Posted on:2011-12-09Degree:Ph.DType:Dissertation
University:Nova Southeastern UniversityCandidate:Makovoz, GennadiyFull Text:PDF
GTID:1448390002952226Subject:Health Sciences
Abstract/Summary:
The research investigated whether a Latent Semantic Analysis (LSA)-based approach to image retrieval can map pixel intensity into a smaller concept space with good accuracy and reasonable computational cost. From a large set of M computed tomography (CT) images, a retrieval query found all images for a particular patient based on semantic similarity. The effectiveness of the LSA retrieval was evaluated based on precision, recall, and F-score.;This work extended the application of LSA to high-resolution CT radiology images. The images were chosen for their unique characteristics and their importance in medicine. Because CT images are intensity-only, they carry less information than color images. They typically have greater noise, higher intensity, greater contrast, and fewer colors than a raw RGB image. The study targeted level of intensity for image features extraction.;The focus of this work was a formal evaluation of the LSA method in the context of large number of high-resolution radiology images.
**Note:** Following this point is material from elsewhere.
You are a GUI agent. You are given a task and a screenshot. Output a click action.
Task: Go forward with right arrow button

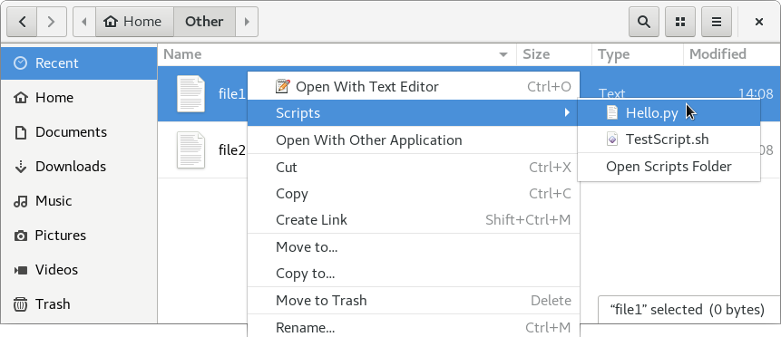click(52, 22)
The study reported on preprocessing and retrieval time and discussed how reduction of the feature set size affected the results.;LSA is an information retrieval technique that is based on the vector-space model. It works by reducing the dimensionality of the vector space, bringing similar terms and documents closer together. Matlab software was used to report on retrieval and preprocessing time.;In determining the minimum size of concept space, it was found that the best combination of precision, recall, and F-score was achieved with 250 concepts (k = 250). This research reported precision of 100% on 100% of the queries and recall close to 90% on 100% of the queries with k=250. Selecting a higher number of concepts did not improve recall and resulted in significantly increased computational cost.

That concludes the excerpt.